Work order ▸
Output range, inclusive: from the line containing "Clima (523, 798)" to the line containing "ANIVERSÁRIO (534, 686)". Restate those lines from the data below word for word and only those.

[Saved entries]
- - -

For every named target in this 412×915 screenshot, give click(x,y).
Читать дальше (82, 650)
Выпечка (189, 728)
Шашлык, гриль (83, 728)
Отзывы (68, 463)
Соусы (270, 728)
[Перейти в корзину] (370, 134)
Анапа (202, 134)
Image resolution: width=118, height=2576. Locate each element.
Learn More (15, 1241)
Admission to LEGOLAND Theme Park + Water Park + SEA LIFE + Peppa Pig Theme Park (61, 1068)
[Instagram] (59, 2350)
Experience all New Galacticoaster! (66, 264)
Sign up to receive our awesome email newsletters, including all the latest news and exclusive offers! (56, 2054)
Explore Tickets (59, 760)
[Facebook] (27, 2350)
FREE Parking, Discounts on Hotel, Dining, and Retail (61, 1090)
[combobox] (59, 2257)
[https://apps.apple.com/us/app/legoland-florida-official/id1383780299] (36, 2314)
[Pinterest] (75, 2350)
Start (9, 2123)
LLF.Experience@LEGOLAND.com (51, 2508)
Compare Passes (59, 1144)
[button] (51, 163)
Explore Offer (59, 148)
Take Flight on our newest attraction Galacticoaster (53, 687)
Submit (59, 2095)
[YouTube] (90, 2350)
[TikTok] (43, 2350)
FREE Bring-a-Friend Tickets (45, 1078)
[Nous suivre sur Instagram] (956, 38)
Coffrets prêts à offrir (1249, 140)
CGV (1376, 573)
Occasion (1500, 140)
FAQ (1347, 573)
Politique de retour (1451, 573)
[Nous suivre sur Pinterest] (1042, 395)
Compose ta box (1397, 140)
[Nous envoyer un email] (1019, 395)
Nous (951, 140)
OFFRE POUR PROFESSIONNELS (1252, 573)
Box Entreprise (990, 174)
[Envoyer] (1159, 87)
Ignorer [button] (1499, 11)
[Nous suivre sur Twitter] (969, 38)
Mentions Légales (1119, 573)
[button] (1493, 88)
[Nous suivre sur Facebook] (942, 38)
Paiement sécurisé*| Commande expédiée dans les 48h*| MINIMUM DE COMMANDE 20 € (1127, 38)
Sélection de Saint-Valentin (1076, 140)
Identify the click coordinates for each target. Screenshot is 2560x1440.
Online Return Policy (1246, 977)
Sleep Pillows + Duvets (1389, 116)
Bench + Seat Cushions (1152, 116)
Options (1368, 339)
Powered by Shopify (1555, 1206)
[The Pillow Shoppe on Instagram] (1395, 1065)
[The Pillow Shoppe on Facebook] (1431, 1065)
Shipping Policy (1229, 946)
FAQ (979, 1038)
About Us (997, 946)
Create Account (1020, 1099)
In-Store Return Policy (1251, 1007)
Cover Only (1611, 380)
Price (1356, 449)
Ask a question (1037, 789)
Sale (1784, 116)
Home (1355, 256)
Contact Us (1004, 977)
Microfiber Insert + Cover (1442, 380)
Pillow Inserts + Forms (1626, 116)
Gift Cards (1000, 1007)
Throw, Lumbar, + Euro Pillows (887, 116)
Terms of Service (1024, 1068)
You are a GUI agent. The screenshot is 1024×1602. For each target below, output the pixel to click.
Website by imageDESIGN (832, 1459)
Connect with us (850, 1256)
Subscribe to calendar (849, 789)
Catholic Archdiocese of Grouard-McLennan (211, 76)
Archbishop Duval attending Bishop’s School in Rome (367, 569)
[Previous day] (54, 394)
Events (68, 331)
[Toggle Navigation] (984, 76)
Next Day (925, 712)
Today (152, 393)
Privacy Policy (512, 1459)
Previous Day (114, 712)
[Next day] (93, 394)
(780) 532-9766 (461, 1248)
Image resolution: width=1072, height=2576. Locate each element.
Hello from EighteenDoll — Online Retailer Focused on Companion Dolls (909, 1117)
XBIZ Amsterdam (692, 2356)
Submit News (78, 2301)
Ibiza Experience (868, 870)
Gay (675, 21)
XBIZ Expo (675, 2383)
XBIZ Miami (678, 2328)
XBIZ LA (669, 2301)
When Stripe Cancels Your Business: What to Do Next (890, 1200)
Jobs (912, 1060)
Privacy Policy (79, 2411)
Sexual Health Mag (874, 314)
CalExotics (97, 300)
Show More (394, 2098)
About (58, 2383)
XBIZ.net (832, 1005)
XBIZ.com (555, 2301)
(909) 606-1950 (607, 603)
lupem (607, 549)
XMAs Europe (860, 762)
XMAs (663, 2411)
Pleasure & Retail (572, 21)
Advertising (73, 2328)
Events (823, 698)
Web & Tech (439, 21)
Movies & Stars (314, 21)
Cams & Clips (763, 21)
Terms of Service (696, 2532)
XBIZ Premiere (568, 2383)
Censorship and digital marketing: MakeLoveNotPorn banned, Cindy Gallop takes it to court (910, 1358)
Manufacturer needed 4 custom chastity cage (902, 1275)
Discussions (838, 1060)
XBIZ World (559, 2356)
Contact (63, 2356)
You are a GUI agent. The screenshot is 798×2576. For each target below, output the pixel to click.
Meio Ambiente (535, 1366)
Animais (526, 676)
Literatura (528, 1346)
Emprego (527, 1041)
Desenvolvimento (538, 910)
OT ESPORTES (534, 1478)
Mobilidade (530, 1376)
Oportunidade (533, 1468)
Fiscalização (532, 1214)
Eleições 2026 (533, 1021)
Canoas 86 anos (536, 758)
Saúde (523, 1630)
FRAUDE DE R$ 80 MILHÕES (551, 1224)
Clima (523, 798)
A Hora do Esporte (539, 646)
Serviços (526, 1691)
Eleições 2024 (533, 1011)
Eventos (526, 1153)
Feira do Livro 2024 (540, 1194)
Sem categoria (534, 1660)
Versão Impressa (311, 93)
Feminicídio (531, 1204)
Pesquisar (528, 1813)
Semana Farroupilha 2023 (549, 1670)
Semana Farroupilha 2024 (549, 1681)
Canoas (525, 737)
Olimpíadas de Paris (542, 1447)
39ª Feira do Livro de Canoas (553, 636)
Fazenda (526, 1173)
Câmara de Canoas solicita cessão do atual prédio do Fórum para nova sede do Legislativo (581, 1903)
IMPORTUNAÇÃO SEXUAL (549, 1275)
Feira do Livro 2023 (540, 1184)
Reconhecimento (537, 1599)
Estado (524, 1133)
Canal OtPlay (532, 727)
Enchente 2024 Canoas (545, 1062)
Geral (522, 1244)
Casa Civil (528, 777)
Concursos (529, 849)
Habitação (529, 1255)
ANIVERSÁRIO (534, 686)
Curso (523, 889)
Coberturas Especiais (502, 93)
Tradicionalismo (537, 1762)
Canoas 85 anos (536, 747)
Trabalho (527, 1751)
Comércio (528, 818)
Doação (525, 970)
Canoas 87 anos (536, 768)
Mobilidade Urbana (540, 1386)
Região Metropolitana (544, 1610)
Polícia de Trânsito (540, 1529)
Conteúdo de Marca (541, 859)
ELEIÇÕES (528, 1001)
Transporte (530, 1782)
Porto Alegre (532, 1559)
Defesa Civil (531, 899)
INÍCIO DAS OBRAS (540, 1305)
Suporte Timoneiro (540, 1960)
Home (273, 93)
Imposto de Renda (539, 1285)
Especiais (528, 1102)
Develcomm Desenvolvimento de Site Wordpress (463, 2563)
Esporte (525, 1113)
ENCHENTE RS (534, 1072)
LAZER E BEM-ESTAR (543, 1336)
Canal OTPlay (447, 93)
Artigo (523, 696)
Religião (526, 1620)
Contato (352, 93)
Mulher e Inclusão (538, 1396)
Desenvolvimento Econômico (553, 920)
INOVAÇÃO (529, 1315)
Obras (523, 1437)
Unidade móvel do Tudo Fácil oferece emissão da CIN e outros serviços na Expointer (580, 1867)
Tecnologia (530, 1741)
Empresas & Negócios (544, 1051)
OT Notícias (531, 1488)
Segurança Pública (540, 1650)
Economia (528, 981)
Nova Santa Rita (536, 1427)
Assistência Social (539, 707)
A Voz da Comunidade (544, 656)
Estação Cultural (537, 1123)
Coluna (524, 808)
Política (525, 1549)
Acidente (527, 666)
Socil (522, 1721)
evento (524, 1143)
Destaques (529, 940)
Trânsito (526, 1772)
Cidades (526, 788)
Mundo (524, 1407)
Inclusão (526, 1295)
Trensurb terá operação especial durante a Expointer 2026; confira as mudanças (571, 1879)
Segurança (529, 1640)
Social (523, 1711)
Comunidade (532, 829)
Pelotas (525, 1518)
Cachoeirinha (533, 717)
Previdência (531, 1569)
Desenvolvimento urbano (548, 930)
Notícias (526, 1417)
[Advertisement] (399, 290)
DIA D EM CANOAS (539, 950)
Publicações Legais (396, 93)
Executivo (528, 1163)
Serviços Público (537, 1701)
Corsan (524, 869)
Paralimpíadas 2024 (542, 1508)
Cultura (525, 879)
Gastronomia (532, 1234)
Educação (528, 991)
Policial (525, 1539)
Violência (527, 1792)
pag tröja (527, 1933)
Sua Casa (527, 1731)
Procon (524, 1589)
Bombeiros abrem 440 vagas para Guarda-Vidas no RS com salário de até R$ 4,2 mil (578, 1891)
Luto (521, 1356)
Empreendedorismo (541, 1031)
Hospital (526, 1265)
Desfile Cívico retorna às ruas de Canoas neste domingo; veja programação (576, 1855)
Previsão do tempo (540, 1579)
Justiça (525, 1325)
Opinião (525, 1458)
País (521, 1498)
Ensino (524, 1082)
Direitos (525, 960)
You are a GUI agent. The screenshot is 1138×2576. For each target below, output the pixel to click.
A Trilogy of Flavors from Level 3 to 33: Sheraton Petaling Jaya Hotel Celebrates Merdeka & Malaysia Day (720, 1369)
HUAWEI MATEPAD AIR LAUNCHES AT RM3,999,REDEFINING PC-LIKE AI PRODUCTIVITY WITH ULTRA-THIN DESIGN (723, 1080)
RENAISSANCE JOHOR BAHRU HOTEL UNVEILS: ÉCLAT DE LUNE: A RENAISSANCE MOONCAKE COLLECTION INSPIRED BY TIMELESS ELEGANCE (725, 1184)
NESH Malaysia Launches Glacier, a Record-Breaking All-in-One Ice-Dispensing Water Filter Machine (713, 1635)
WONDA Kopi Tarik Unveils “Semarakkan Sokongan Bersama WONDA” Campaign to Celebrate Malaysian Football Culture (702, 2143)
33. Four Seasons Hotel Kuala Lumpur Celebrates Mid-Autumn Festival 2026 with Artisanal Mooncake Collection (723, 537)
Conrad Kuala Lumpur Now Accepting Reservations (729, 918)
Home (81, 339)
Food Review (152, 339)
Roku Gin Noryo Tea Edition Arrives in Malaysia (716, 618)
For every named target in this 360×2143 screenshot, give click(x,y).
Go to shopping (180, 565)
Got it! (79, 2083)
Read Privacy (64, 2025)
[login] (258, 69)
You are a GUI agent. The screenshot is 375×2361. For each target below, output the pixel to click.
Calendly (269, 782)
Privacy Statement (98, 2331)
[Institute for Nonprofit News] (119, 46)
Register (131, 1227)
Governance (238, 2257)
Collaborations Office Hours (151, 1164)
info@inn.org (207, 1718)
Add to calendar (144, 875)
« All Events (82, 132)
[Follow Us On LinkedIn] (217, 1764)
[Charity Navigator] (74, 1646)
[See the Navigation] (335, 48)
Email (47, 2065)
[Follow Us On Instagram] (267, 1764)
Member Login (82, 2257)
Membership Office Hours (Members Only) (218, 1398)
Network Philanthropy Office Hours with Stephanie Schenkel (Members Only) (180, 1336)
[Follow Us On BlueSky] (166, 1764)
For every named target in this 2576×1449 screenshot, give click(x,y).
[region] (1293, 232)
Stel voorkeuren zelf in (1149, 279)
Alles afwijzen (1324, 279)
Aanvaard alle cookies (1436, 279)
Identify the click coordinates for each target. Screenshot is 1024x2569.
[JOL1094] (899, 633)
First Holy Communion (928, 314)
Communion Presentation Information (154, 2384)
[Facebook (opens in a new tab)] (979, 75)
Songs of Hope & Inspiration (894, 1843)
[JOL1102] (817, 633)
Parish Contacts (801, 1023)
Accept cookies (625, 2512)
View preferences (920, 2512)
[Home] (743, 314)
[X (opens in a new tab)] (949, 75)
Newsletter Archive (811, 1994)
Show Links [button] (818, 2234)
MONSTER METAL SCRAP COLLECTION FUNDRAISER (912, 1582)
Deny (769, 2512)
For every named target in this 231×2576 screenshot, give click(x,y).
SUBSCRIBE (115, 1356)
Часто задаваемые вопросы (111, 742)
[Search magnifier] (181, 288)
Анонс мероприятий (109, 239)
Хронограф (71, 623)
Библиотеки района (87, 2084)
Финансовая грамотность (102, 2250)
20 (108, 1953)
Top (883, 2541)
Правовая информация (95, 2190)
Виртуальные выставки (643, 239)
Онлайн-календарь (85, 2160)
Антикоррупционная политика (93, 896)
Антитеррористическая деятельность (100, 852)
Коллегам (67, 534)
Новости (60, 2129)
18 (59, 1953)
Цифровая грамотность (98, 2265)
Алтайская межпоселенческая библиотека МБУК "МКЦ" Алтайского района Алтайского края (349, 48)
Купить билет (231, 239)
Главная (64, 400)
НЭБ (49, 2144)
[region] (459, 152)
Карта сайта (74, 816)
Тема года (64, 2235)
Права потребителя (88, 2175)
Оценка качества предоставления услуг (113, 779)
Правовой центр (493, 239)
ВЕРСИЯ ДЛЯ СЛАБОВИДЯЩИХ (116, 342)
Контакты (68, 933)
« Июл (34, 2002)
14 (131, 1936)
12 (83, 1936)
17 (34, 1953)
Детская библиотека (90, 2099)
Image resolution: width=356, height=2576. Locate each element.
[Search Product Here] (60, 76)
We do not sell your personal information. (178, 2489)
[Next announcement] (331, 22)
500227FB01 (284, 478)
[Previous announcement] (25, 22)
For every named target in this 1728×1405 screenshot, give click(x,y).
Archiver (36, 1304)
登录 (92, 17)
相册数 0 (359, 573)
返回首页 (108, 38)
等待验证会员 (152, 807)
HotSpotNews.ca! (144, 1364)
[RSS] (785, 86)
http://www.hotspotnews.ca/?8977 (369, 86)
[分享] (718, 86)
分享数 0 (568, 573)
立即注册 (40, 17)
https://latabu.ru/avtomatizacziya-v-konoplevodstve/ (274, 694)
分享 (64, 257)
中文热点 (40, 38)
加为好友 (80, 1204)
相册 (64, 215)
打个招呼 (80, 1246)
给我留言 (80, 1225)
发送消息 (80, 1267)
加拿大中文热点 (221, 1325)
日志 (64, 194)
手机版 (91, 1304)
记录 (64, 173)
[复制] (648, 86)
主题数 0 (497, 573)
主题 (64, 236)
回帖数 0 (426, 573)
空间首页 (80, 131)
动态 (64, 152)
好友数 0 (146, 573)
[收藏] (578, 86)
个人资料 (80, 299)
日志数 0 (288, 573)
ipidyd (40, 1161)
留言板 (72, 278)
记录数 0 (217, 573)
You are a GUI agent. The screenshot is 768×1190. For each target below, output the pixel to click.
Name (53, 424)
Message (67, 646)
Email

- - -

Completed task ▸
Clima (523, 798)
A Hora do Esporte (539, 646)
Serviços (526, 1691)
Eleições 2024 (533, 1011)
Eventos (526, 1153)
Feira do Livro 2024 (540, 1194)
Sem categoria (534, 1660)
Versão Impressa (311, 93)
Feminicídio (531, 1204)
Pesquisar (528, 1813)
Semana Farroupilha 2023 (549, 1670)
Semana Farroupilha 2024 (549, 1681)
Canoas (525, 737)
Olimpíadas de Paris (542, 1447)
39ª Feira do Livro de Canoas (553, 636)
Fazenda (526, 1173)
Câmara de Canoas solicita cessão do atual prédio do Fórum para nova sede do Legislativo (581, 1903)
IMPORTUNAÇÃO SEXUAL (549, 1275)
Feira do Livro 2023 (540, 1184)
Reconhecimento (537, 1599)
Estado (524, 1133)
Canal OtPlay (532, 727)
Enchente 2024 Canoas (545, 1062)
Geral (522, 1244)
Casa Civil (528, 777)
Concursos (529, 849)
Habitação (529, 1255)
ANIVERSÁRIO (534, 686)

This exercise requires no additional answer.